---- Supplied material

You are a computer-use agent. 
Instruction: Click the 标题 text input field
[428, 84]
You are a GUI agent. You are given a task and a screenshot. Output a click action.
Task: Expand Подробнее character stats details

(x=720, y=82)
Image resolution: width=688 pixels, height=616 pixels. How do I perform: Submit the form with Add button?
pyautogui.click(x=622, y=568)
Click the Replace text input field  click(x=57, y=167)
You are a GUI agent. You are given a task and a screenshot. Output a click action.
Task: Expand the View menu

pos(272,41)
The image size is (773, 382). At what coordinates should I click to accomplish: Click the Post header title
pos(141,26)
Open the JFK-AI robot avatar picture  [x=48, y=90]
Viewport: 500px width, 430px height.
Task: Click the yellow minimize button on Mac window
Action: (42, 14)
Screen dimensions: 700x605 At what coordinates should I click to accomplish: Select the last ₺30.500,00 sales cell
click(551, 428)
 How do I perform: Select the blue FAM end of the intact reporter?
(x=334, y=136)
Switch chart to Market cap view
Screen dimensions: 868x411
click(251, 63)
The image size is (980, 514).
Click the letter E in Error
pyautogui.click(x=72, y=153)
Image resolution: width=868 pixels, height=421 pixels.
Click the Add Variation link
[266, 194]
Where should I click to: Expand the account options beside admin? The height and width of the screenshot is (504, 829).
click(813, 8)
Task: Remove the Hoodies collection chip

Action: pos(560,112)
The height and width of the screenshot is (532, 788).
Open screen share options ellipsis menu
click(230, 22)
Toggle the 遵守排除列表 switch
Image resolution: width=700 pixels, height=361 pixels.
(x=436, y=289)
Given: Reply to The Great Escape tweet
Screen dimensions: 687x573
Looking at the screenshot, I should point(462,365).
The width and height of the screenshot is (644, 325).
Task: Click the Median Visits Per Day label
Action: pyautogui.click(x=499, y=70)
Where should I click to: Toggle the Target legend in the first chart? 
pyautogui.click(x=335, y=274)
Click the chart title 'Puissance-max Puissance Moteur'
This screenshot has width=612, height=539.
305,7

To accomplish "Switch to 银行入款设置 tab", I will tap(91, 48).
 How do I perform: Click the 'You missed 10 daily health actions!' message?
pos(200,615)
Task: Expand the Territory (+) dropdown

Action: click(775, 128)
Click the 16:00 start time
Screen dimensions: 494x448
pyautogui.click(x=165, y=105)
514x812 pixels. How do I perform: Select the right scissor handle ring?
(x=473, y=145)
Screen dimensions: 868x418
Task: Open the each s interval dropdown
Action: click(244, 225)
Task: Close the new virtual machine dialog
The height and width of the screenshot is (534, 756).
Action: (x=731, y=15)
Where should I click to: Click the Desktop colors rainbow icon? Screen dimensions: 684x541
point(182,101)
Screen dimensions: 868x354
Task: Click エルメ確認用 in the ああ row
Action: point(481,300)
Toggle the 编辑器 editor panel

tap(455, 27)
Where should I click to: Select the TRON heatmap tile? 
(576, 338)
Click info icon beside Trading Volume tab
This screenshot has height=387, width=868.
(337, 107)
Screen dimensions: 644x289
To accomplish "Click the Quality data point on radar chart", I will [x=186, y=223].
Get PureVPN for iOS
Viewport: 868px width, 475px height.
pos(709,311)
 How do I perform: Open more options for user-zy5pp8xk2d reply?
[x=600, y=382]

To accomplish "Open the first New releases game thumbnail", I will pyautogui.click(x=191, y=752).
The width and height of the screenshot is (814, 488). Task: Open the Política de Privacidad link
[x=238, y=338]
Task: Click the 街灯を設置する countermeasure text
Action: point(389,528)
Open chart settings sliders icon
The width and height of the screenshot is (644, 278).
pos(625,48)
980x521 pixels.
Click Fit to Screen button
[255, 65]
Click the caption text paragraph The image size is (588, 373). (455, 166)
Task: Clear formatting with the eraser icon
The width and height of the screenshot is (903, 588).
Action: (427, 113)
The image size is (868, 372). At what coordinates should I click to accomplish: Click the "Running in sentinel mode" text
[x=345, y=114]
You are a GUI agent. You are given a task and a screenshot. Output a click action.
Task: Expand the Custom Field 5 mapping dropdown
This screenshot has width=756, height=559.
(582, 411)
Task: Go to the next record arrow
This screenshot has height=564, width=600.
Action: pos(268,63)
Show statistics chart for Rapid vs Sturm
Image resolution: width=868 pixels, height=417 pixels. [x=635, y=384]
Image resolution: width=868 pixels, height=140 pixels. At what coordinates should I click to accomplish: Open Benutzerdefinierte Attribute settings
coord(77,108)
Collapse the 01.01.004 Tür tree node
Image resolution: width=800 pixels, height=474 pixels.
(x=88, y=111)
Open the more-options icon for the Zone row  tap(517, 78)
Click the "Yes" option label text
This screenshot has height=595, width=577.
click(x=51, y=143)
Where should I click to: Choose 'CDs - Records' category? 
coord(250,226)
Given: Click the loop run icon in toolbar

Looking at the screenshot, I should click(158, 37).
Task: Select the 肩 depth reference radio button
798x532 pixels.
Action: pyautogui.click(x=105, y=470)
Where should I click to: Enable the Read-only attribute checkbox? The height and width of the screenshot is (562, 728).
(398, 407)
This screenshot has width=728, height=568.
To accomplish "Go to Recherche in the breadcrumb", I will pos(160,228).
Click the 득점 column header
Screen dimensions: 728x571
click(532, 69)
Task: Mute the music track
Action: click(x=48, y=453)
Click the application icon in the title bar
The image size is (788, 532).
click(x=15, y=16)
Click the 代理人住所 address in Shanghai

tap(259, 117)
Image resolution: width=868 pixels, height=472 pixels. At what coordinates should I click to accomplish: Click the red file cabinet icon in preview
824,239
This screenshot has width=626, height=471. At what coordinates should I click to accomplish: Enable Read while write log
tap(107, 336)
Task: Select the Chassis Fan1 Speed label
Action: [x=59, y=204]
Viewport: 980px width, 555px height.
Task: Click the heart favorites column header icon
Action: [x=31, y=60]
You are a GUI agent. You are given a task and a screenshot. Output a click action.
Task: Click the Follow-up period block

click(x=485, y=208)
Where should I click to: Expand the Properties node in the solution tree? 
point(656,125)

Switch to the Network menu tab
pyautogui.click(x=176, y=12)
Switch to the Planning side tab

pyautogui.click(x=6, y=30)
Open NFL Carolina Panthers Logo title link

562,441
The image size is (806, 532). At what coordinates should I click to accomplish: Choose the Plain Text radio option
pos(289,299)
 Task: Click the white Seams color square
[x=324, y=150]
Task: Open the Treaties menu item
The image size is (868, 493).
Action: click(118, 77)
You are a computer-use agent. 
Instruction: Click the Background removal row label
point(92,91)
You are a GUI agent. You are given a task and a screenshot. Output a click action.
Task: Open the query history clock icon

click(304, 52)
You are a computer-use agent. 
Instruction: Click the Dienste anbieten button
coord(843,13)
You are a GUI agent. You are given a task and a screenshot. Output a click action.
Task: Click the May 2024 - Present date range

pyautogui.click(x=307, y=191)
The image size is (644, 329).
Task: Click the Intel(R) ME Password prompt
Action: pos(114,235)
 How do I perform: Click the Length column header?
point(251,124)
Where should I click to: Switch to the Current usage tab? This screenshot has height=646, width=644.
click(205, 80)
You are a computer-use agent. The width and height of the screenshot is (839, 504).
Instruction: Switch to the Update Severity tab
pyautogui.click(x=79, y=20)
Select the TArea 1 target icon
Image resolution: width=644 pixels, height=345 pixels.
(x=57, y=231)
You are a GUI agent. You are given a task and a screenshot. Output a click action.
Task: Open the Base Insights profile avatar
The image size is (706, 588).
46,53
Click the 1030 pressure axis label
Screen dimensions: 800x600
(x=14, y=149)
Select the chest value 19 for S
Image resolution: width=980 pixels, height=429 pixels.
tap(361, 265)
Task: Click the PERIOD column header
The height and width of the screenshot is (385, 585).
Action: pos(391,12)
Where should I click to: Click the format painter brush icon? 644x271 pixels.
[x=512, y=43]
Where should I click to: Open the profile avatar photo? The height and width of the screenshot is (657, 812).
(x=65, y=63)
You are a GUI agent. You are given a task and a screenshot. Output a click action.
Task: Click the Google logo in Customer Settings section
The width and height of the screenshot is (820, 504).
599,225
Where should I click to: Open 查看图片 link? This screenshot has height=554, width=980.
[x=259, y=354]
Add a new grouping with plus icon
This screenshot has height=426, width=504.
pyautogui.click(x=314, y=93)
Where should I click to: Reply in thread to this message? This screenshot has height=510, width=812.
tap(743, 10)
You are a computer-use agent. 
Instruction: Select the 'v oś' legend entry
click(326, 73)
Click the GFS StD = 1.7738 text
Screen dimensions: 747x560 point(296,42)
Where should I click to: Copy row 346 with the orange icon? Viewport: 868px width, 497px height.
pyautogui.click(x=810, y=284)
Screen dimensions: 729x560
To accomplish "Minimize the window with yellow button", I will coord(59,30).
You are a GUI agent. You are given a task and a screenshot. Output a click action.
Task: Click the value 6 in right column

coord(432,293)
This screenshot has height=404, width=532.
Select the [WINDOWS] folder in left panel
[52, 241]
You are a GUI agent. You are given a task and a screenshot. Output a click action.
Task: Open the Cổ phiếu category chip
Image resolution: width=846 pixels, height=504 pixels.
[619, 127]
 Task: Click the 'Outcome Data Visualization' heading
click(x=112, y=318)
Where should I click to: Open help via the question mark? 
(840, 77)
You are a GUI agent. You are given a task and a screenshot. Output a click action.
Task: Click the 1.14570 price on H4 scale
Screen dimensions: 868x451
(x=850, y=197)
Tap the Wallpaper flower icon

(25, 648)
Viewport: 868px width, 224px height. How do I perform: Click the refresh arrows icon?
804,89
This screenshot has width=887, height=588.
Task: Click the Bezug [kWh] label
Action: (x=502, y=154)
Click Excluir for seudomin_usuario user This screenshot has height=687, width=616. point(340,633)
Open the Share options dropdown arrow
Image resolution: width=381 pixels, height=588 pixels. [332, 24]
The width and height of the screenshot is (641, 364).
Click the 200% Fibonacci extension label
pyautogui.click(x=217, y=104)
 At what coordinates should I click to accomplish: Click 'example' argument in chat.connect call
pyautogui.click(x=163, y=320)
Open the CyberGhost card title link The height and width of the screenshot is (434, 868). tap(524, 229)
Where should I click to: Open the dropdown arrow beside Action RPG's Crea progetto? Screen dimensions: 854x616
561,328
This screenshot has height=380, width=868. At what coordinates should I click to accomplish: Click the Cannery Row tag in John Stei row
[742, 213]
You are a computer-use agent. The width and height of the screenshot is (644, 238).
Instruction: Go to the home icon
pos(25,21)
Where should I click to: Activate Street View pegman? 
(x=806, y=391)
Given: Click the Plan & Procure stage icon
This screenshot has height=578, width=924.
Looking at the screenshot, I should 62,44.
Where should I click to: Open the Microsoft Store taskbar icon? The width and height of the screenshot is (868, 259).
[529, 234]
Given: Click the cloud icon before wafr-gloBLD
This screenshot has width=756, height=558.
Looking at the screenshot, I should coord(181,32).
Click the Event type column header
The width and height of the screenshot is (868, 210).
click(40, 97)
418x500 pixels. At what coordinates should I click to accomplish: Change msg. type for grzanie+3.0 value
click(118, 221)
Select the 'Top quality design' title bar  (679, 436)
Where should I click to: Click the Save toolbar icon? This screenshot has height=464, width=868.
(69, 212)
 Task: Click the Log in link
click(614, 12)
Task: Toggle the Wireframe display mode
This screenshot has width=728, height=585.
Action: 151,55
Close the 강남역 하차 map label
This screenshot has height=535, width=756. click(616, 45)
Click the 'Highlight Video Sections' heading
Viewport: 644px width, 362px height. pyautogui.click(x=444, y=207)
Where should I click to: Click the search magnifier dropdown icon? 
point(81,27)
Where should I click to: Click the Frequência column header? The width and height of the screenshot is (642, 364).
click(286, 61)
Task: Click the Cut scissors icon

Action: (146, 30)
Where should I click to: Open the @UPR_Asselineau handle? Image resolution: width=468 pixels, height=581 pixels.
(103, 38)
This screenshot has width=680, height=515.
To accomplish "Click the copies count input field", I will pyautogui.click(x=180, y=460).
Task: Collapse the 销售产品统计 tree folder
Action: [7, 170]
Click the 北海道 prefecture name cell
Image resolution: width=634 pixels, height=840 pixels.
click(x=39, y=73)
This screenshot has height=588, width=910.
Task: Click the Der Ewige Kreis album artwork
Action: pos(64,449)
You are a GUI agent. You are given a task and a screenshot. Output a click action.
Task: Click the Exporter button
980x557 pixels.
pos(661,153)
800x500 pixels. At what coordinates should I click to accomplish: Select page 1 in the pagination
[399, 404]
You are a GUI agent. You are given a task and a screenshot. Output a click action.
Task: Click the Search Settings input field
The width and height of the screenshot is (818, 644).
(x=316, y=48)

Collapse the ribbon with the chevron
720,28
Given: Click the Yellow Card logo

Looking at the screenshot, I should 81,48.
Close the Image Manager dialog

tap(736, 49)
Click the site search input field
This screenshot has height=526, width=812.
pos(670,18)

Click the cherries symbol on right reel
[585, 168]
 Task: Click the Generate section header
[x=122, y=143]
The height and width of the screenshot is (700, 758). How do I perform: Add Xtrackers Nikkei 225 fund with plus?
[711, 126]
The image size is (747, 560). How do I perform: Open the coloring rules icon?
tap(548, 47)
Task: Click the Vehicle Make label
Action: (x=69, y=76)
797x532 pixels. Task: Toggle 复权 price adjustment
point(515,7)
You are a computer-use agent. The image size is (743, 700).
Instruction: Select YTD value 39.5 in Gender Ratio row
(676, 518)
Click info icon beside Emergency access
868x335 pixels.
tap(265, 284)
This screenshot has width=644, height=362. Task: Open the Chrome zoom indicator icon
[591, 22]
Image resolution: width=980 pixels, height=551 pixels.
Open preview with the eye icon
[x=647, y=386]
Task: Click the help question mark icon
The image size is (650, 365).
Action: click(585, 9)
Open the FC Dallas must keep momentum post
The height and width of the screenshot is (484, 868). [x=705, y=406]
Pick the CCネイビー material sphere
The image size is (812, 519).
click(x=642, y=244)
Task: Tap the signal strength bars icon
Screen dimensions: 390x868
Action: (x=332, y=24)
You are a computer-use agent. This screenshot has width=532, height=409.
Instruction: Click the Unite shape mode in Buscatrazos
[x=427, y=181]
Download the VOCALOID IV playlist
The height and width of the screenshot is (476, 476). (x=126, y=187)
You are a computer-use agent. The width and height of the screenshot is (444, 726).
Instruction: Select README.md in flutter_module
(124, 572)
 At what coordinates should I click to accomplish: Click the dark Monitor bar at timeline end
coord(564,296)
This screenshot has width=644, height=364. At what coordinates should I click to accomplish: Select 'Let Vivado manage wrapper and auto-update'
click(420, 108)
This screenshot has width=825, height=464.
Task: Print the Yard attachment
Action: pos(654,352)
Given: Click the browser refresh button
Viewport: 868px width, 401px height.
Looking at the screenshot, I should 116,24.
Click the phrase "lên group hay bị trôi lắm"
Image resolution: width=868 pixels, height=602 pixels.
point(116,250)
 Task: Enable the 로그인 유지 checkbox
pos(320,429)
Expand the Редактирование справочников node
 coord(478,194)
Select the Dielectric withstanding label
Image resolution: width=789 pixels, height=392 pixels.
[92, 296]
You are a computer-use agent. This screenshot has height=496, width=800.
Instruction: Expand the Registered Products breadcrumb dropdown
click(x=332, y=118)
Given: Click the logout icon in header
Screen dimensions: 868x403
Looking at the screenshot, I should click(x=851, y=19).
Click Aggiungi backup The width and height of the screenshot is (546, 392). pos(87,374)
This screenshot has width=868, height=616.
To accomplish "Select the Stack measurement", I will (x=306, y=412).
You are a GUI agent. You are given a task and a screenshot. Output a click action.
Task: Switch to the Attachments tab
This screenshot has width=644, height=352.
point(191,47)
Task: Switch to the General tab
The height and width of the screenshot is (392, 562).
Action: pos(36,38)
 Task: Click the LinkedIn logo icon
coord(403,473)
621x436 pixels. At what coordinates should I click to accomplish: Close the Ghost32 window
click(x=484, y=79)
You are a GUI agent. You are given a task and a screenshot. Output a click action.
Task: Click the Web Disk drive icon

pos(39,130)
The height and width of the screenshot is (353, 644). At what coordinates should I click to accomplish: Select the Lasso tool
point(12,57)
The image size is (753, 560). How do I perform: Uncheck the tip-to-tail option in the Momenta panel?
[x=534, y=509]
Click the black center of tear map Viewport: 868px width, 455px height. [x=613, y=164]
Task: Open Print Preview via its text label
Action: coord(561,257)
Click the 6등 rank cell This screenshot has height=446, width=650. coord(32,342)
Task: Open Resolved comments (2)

--------

Your assignment:
Wherever "computer" turns up in the records, copy the whole line.

Result:
You are a computer-use agent. 
You are a computer-use agent. 
You are a computer-use agent. 
You are a computer-use agent. The width and height of the screenshot is (839, 504).
You are a computer-use agent. 
You are a computer-use agent. The width and height of the screenshot is (644, 238).
You are a computer-use agent. The image size is (743, 700).
You are a computer-use agent. This screenshot has width=532, height=409.
You are a computer-use agent. The width and height of the screenshot is (444, 726).
You are a computer-use agent. This screenshot has height=496, width=800.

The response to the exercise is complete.